Crosstalk between proteostasis derailment and inflammasome activation

Various studies indicate a potential crosstalk between modulators of proteostasis derailment and inflammation-induced stimuli (Figure 4). Emerging evidence support that derailed proteostasis can enhance the activation of NLRP3 inflammasome by the increased protein misfolding and ER stress pathway in autoinflammatory diseases.103, 104 Misfolded proteins are known to induce the UPR, a common event causing ER stress by activation of sensors like ATF6, inositol-requiring transmembrane kinase/endonuclease 1 (IRE1), and pancreatic ER kinase (PERK). ER stress also affects Ca2+ metabolism and ROS production, both of which modulate the activation of NLRP3 inflammasome.81, 105

Figure 4. Crosstalk between proteostasis derailment and inflammasome activation.

Figure 4.

Solid lines indicate established modulations, dashed line indicates the postulated feedforward modulation of NLRP3 inflammasome on NAD+ levels, which requires further investigation. ER, endoplasmic reticulum; IRE1, inositol-requiring transmembrane kinase/endonuclease 1; ROS, reactive oxygen species; XBP1, x-box binding protein 1.

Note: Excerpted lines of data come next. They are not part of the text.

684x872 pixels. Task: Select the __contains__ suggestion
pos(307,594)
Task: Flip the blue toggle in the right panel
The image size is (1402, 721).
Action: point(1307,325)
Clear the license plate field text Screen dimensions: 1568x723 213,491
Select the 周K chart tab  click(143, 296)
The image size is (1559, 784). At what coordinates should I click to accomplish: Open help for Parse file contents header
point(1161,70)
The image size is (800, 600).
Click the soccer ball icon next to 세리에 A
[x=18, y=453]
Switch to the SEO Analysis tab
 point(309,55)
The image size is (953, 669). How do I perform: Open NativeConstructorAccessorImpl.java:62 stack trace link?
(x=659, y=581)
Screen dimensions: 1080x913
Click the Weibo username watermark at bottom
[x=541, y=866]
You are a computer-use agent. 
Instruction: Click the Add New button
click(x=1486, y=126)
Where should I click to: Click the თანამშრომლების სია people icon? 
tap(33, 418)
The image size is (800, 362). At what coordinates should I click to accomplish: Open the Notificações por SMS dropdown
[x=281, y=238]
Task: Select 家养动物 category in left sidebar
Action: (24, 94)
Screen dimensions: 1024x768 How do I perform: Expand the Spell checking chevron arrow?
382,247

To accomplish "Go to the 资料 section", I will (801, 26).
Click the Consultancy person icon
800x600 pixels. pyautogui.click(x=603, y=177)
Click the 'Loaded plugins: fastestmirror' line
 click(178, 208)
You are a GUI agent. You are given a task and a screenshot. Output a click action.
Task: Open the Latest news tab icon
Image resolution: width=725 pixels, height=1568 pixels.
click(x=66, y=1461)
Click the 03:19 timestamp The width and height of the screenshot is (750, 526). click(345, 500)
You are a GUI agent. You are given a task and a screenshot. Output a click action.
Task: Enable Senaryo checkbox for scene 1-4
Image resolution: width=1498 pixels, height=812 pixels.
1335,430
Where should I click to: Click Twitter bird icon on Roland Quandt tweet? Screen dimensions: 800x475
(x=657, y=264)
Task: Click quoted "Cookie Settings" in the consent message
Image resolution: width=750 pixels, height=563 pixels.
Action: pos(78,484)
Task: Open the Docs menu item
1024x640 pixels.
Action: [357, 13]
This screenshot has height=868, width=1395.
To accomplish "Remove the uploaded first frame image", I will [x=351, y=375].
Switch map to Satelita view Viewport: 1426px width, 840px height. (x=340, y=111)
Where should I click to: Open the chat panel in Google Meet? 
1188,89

On the other hand, autophagy contributes to the degradation of NLRP3, thereby inhibiting its activity. Ubiquitination of NLRP3 is critically involved in inflammasome inactivation as ubiquitinated NLRP3 is cleared by autophagy.106108 It has been shown that the macrophage-specific inhibition of autophagy gene 7 (ATG7) in LysMCre+;ATG7flox/flox mice leads to hyperactivation of NLRP3 inflammasome in macrophages. Importantly, induction of protein misfolding by puromycin, thapsigargin, or geldanamycin causes inflammasome activation in macrophages, which can be further exacerbated by the inhibition of ATG7.109 Interestingly, accumulation of misfolded proteins can induce inflammasome activation, which is mediated by increased ROS production and the release of protease cathepsin B as a result of lysosomal damage.109

Furthermore, another target for crosstalk between proteostasis derailment and inflammasome activation is via DNA damage and AIM2-inflammasome activation.110 AIM2 senses DNA damage in the nucleus and mediates inflammasome activation and subsequent cell death.110 Interestingly, genetic ablation of AIM2 in mice prevented the irradiation-induced damage in gastrointestinal tract and bone marrow. In line, recent work from the Brundel lab has shown that both, AF and irradiation of atrial cardiomyocytes result in DNA damage, and subsequent electrical and contractile impairment via PARP1 activation and NAD+ depletion.86 A closer look into whether some of the AF-induced detrimental effects on cardiomyocytes are mediated by AIM2 or NLRP3 inflammasomes is compelling.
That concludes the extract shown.